May 17, 1997 03:21 PM
by M K Ramadoss


    Hello everybody:

Here is an extensive quote from a book by Ernest Wood, "Is this Theosophy?"
which is an extremely rare book and you may not find it in your lodge library.

For anyone who does not know about Wood, he was an Englishman who after
being exposed to Theosophy and its ideal, went to India when he was 25 years
of age. He paid his own way and sustained himself with his own funds. For
the first five years he was the personal secretary of CWL and knew him
better than anyone else. Later, he was one of the tutors of Jiddu
Krishnamurti. After the death of Annie Besant, he ran for the International
President and George Arundale was elected.

The following excerpt is of great interest in that it touches upon the
subject of TS, ES, and Masonic Organization and the observations and
comments comes from someone who has had first hand knowledge. I am posting a
separate msg on some of the things he has discussed here.

=========================================


    Dependence upon leaders was always a weak point in the
    Society, although the original intention had been to base
    everything on rationality, even in the study of abnormal things.
    Some would say: " See how the mother cat has to carry her
    kittens about while they are small. Why should it not be so in
    occult matters ? "

    Others, thinking this a trifle extreme, would prefer the simile
    of the young monkey, which clings to its mother with its own
    hands. This " monkey policy " was often put forward by
    leaders and would-be leaders who considered that the act of
    choosing a leader to be approached for orders and hints to be
    obeyed implicitly constituted all the positivity of character
    necessary for occult development. Only a few held that if
    members of the Theosophical Society had not yet been weaned
    it was about time to begin; I was one of these, and therefore
    destined for ultimate unpopularity. But I anticipate.
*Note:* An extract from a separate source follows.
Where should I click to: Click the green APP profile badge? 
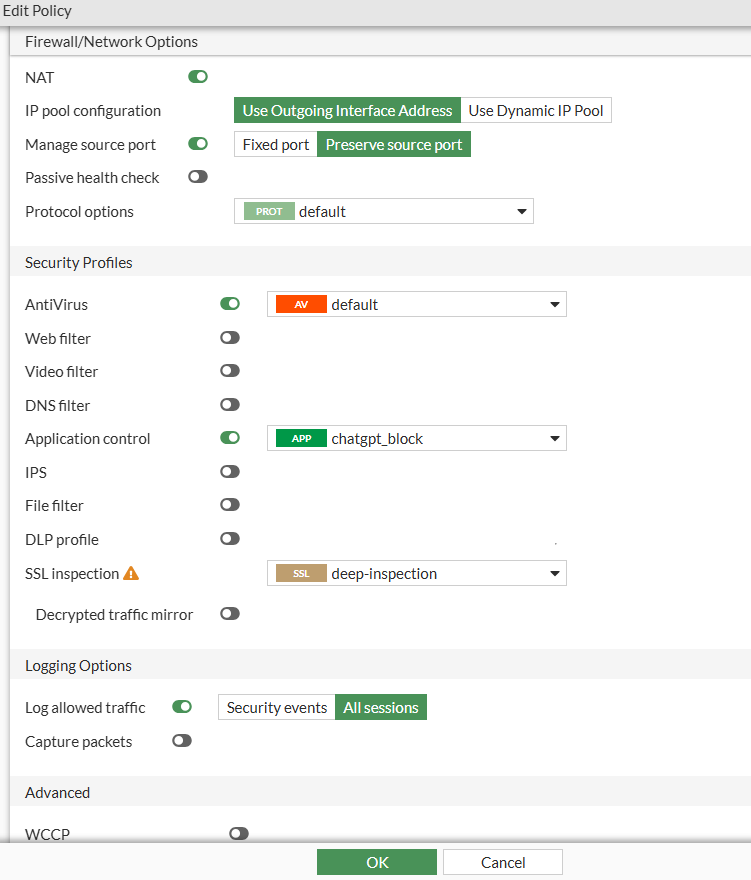301,439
    My membership in the Theosophical Society brought into my
    life a social element which had been lacking before. At first I
    used to walk part of the way home from the Lodge meetings
    with a young business man who was very much taken with a
    literary young lady who used to bore us with her excessive
    enthusiasm for Plato. They tried to supplant our President, and
    put the young lady in office instead, but the scheme was not a
    success. The young man did not remain a member for very
    long.

    After that, I generally walked home with a lady who was
    about thirty years my senior, but as lively as a cricket, and I am
    almost tempted to say as small. She had been manageress in
    some sort of factory where many girls were employed, and
    had retired on a tiny pension. We used to talk much about
    systems of yoga and methods of meditation, in which I was
    greatly interested.

    She was a member of the Eastern School of Theosophy, an
    organization composed only of members of the Theosophical
    Society, but not officially connected with it. There were
    frequent references to this school in the writings of Mme
    Blavatsky and Mrs. Besant. When introducing new members
    to the Society Mrs. Besant would often speak of the " further
    step " which they could take after some time by joining the E.S.
    Its proceedings were entirely secret, under pledge, so I could not
    ask what its methods of
    meditation were. But I used to tell my friend that I was
    puzzled by the fact that its members appeared to have no more
    knowledge and no more self-control than other people, and I
    disliked the slight atmosphere of superiority and sacerdotalism
    which seemed to surround it. When it came to matters of
    election to office, or the selection of speakers, membership in
    the " E.S." was certainly an asset. At the time of the election
    of Committee members for the British Section of the Society,
    lists of " suitable people " were sent round privately.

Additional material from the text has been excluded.